Rongen comes across in the documentary as an ornery but genuinely empathetic sort of guy. It’s not long after his first week of training the team that his curiosity more than his expertise leads the way in how he forges a bond with the players. Waititi’s film, on the other hand, turns Rongen (Michael Fassbender) into a hot-headed Gordon Ramsey-esque blowhard. While, of course, the arc of the film eventually bends him where he needs to go, it’s a long, grating road getting there, in which the generally excellent and game cast of Indigenous actors are mostly affably clueless props in Rongen’s culture-shocked evolution toward being a better person.
Nowhere is this more pronounced and borderline insulting than in the film’s portrayal of Jaiyah Saelua. Her story, as the first trans person to compete in a World Cup qualifier, could probably support a film all on its own. Despite an unassailable performance from newcomer Kaimana, her arc is reduced to fictionalized tension, being deadnamed in a heated moment on the field, forgiving Fassbender’s Rongen for it shortly after, and—despite being made team captain—largely being sidelined until Rongen can come to a catharsis about his own personal tragedy.
The common denominator in the film’s faults is Waititi.
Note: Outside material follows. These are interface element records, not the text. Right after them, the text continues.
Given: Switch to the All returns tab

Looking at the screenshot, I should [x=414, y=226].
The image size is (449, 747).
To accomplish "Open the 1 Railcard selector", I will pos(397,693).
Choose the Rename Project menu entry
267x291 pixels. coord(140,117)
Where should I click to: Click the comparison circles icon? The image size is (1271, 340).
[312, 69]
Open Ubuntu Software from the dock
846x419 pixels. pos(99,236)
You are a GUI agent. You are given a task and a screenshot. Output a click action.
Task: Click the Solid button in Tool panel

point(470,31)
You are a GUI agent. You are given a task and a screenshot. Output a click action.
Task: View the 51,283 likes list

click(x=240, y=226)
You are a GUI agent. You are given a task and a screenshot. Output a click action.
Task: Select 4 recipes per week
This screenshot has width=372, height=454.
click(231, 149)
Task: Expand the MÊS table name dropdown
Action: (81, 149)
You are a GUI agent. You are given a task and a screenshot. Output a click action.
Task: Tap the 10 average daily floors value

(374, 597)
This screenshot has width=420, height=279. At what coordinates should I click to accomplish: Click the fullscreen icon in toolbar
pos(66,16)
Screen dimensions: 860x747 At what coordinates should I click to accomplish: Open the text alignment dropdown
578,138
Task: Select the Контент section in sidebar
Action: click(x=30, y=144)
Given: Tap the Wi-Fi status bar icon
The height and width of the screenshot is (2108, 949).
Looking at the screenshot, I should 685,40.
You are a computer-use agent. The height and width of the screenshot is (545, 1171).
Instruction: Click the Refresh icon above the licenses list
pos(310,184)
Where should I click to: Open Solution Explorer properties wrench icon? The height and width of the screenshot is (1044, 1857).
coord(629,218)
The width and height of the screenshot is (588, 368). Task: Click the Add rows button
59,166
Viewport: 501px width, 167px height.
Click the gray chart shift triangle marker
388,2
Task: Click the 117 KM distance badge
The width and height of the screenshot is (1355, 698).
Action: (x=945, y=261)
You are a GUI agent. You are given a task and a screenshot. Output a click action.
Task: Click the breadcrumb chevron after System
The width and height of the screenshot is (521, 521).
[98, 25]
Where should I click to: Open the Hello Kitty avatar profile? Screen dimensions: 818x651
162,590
His hallmark frivolous sense of humor clashes with the heartwarming emotions at play, the traditional demands of the genre, and the far more engaging emotional honesty of the real story. The stars align for the film only once, in a sequence where four different narrators tell their families about the climactic game against Tonga. Otherwise, Next Goal Wins feels like five different films, all of them failing to coalesce in an effective way because every 30 seconds the script thinks it has to crack wise.